Material shown START
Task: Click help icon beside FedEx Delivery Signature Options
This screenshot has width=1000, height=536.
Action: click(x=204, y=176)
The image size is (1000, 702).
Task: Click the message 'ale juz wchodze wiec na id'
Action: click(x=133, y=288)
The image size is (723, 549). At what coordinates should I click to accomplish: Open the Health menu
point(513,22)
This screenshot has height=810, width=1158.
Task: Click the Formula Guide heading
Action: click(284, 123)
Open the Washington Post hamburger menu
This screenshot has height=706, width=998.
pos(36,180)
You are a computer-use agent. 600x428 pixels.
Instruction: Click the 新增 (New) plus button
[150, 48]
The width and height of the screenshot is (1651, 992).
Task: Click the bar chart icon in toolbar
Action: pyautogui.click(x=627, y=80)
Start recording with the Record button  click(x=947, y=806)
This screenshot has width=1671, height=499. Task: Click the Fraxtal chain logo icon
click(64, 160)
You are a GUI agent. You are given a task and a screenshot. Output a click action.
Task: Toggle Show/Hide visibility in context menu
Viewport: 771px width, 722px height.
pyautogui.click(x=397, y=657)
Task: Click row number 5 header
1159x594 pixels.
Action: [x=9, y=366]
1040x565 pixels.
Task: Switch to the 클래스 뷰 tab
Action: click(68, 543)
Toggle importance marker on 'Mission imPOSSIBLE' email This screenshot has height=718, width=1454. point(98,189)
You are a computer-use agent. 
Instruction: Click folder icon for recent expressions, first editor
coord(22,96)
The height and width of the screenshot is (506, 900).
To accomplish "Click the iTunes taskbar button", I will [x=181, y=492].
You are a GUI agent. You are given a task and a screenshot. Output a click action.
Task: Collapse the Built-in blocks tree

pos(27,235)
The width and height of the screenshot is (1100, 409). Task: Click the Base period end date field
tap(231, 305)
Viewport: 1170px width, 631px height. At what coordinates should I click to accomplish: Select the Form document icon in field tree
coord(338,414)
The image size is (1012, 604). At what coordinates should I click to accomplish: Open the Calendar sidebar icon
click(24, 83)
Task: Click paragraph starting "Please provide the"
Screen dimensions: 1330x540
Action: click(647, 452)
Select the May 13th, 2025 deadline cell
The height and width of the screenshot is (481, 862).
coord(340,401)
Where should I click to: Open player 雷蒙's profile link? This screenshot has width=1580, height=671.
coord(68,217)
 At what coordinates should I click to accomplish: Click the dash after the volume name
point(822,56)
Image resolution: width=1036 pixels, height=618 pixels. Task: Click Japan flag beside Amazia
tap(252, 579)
Material shown END
» **Activity**
Out of the preceding entries, pull every line containing the string "computer".

» **Response**
You are a computer-use agent. 600x428 pixels.
You are a computer-use agent. 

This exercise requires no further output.